Many highly educated, brilliant minds had divergent views about the wisdom of this intervention. Most concede that deflation, and the psychological effect of seeing our assets devalued, is really bad for the economy. On the other hand, there was also concern that if QE2 was too successful at pushing money into the system, inflation could shift into hyper drive.
During the first quarter of 2011, the U.S. economy seemed to be gaining momentum and forecasts for the year were decidedly upbeat. There were hopes that we were on the road to recovery. But, as it turned out, the results of QE2 were nominal. Many believe that the action was simply too small to have the desired impact.
Others describe the system as being clogged…rather than re-deploying money through lending, banks are sitting on deposits to shore up their balance sheets; or are unwilling to make loans at historically-low rates. It may also be that there is just too much uncertainty regarding taxation, the federal deficit, health care and other issues, for the policy to be effective. Whatever the reason, as 2011 comes to a close, with the looming threat of financial catastrophe in Europe, and dysfunctional fiscal policies in Washington, the global economy is perched precariously on the edge of a precipice.
At the November session of the Apartment Investor Academy (AIA), noted economist Dr. Bill Watkins will delve into these heady issues in greater detail. We will also explore the implications to real estate markets, and discuss ways to position your investment real estate portfolio to respond to the changing economic climate while maximizing your long-term returns. Please join us on November 2, from 6:00pm-7:30pm in Camarillo. While the AIA is free to attend, reservations are required.
For more information, visit www.dyersheehan.com, or call Emily at (805) 653-8100.

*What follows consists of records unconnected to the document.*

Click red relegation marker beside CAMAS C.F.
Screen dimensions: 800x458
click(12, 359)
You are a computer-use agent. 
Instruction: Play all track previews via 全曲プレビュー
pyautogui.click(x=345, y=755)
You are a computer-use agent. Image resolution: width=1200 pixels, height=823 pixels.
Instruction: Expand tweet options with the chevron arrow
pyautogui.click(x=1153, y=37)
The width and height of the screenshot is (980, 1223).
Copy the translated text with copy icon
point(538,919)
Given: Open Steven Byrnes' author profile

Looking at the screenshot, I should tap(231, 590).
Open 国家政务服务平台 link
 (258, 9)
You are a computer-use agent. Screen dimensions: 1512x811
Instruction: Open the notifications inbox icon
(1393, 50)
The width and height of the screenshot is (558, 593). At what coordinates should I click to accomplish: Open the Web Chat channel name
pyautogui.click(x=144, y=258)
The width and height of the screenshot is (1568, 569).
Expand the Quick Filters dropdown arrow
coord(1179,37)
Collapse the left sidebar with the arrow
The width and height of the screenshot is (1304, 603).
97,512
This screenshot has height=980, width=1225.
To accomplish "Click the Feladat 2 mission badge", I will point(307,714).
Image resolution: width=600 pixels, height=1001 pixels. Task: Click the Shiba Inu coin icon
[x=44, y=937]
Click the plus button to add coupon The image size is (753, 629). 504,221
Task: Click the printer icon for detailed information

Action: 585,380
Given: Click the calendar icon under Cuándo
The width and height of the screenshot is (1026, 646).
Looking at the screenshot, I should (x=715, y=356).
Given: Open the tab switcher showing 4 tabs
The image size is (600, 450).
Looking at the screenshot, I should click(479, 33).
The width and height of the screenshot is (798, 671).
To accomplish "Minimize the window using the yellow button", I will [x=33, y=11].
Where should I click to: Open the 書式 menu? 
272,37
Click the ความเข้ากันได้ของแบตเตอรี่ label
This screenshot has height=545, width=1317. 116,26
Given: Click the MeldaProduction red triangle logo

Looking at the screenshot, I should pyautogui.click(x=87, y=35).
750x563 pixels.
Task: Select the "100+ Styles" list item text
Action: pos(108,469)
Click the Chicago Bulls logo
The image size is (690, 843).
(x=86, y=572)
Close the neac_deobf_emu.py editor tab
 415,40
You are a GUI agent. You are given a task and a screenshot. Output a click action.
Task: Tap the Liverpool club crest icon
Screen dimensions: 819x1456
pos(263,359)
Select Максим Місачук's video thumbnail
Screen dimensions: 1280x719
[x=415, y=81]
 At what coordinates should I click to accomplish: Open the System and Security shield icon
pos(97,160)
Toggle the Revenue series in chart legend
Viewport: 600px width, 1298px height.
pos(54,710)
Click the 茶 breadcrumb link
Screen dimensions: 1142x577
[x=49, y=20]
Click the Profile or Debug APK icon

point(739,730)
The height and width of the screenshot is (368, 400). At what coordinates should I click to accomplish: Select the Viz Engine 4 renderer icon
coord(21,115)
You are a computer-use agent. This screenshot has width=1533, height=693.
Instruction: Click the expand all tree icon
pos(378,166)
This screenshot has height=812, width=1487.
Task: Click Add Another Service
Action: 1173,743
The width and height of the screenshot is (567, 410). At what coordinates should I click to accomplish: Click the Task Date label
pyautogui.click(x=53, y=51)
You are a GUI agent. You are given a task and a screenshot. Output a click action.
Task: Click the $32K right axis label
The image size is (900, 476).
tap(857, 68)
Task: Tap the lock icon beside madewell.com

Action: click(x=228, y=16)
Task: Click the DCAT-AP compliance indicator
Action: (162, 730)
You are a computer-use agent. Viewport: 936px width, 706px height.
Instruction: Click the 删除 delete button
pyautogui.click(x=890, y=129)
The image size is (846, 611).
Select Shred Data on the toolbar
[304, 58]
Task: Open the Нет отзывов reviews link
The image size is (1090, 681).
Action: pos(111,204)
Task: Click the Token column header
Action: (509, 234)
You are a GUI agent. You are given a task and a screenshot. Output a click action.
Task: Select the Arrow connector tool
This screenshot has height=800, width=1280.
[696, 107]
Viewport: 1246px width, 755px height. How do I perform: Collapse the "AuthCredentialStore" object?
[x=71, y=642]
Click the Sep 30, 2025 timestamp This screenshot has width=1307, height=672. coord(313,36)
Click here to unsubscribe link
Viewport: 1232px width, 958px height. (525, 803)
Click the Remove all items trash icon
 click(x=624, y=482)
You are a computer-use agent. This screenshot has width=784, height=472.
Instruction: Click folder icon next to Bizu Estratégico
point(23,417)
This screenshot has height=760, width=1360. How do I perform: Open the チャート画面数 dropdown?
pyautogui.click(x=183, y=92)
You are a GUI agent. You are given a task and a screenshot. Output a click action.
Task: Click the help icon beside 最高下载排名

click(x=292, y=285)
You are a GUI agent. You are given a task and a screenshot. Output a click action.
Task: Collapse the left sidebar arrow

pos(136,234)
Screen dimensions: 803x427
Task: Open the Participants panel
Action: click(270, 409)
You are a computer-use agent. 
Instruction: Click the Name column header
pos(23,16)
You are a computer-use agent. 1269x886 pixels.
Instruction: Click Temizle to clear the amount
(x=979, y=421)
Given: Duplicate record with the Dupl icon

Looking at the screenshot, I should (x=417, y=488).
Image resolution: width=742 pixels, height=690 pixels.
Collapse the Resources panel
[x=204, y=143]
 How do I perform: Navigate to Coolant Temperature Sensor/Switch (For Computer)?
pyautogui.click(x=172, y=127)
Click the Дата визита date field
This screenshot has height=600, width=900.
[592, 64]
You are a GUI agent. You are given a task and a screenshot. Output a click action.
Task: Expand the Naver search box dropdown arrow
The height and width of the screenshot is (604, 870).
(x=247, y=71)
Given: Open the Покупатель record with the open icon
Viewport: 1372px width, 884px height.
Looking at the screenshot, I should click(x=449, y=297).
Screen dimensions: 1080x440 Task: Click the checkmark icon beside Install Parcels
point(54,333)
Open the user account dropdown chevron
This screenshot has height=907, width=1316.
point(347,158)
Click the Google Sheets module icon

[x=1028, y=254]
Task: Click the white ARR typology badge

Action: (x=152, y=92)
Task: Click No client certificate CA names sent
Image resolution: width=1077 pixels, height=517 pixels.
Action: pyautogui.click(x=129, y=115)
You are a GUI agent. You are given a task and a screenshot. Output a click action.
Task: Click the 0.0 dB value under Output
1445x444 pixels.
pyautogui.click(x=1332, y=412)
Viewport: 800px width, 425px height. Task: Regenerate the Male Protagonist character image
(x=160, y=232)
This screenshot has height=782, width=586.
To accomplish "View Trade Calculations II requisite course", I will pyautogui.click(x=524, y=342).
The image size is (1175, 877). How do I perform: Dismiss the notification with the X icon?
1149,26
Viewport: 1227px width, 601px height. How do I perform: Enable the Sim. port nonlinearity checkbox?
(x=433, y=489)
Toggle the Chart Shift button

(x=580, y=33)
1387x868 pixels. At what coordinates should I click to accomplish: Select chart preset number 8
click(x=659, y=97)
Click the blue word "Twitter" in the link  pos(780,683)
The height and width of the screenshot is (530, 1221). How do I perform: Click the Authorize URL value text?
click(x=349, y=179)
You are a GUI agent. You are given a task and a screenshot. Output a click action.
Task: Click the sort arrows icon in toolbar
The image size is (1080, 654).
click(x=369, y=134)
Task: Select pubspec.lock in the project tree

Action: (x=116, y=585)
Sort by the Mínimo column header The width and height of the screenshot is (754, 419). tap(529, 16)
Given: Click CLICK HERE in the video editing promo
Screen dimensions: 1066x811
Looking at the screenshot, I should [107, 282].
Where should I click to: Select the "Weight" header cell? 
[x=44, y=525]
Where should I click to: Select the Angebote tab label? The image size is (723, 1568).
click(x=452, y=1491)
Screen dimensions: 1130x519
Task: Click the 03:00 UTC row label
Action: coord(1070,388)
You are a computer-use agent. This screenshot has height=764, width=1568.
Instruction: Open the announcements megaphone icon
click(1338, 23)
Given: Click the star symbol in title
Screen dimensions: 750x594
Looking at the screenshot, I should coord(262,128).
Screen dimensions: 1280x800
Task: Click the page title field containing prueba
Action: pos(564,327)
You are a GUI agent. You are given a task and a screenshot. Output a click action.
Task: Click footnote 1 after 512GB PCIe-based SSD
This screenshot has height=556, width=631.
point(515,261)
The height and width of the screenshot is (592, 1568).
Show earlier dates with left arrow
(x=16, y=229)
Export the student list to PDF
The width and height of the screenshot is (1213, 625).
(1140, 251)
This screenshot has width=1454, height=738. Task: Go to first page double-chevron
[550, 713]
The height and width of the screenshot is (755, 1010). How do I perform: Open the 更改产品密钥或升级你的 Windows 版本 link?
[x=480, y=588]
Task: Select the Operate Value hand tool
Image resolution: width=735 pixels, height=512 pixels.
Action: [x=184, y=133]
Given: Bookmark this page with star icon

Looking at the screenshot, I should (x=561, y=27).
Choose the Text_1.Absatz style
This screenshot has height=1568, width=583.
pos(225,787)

Dyer Sheehan Group, Inc., is Ventura County’s Apartment Expert. Our professional Brokerage & Real Estate Consulting Services enable Clients to Make Informed Investment & Development Decisions by Identifying Opportunities, Solving Problems & Mitigating Risks. All information provided herein is from sources deemed to be reliable, but no guarantee or warranty is stated or implied. Copyright 2011 Dyer Sheehan Group, Inc. DSG’s July 2011 Ventura County Apartment Market Survey is available for purchase on-line at www.dyersheehan.com.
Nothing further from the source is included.